Face aux Suisses, l’histoire se répète sur l’ouverture du score : Opposés à un pressing plus fort que face aux Hongrois, mais plus orienté homme et plus agressif que face aux Écossais, les Allemands, bien qu’un peu plus tranchants avec ballon - vont en perdre quelques-uns – ce qui est inévitable – mais ce sont à nouveau les attitudes, individuelles, très passives et zonales, qui interpellent.
Cadrer un joueur sans intervenir est une chose, mais l’arrière garde allemande, à commencer par Rüdiger, abuse certainement de ce parti pris mesuré.
À nouveau, la dimension symétrique et positionnelle du jeu allemand est criante dans la distribution de Toni Kroos, au langage corporel plus appliqué et moins relâché que dans l’animation offensive fluide et mobile du Real. Ballon perdu à la faveur d’une prise à deux avec Rieder, alors que Musiala est durement tamponné par Freuler.

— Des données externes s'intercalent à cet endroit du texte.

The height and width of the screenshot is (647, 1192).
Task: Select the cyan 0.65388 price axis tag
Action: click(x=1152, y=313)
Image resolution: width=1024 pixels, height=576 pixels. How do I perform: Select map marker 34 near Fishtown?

La suite confirme l’excès de passivité entrevu sur les temps forts des Hongrois :
La transition défensive de l’Allemagne fonctionne, mais encore une fois, c’est plus l’application technique que la stratégie tactique qui va poser problème.

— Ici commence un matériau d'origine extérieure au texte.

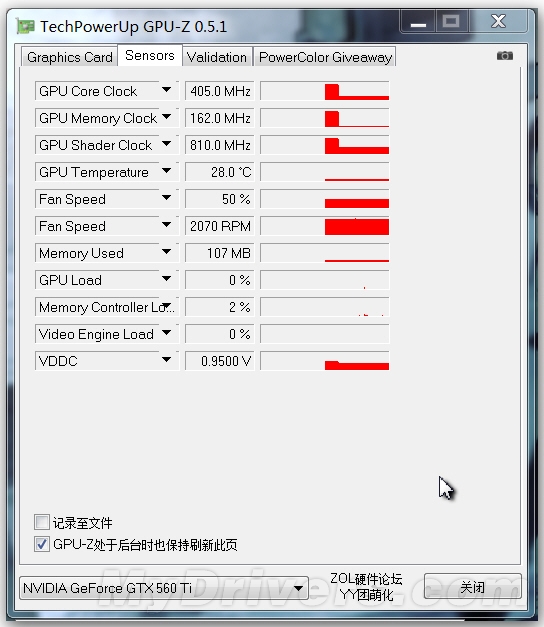Click the Fan Speed RPM graph
This screenshot has width=544, height=627.
(x=324, y=226)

Micro-tactique et diplomatie : quelle marge de manœuvre pour Nagelsmann ?
L’Allemagne est aujourd’hui dans un relatif doute, à l’approche des 1/8e. Bousculé par son vestiaire au Bayern, en dépit d’un travail tactique remarquable, Nagelsmann – on ne se refait pas – conserve une dimension "détails", et basée sur l’adversaire dans son approche. En témoigne la défense à 3 Rüdiger – Andrich – Tah que les Allemands ont déployé en phase défensive face aux Suisses.
Quelle marge de manœuvre le technicien de 36 ans possède-t-il pour redresser la barre, au moment de recadrer un Kroos ou un Rüdiger s’il estime que ses instructions ne sont pas suivies avec assez d’investissement par des Allemands qui ont prouvé leur intégrabilité tant en sélection qu’en club ces dernières années ? Le prochain match, où la Mannschaft devra faire sans Tah (qui fera donc changer de côté à Rüdiger avec la probable promotion de Schlotterbeck) nous le dira.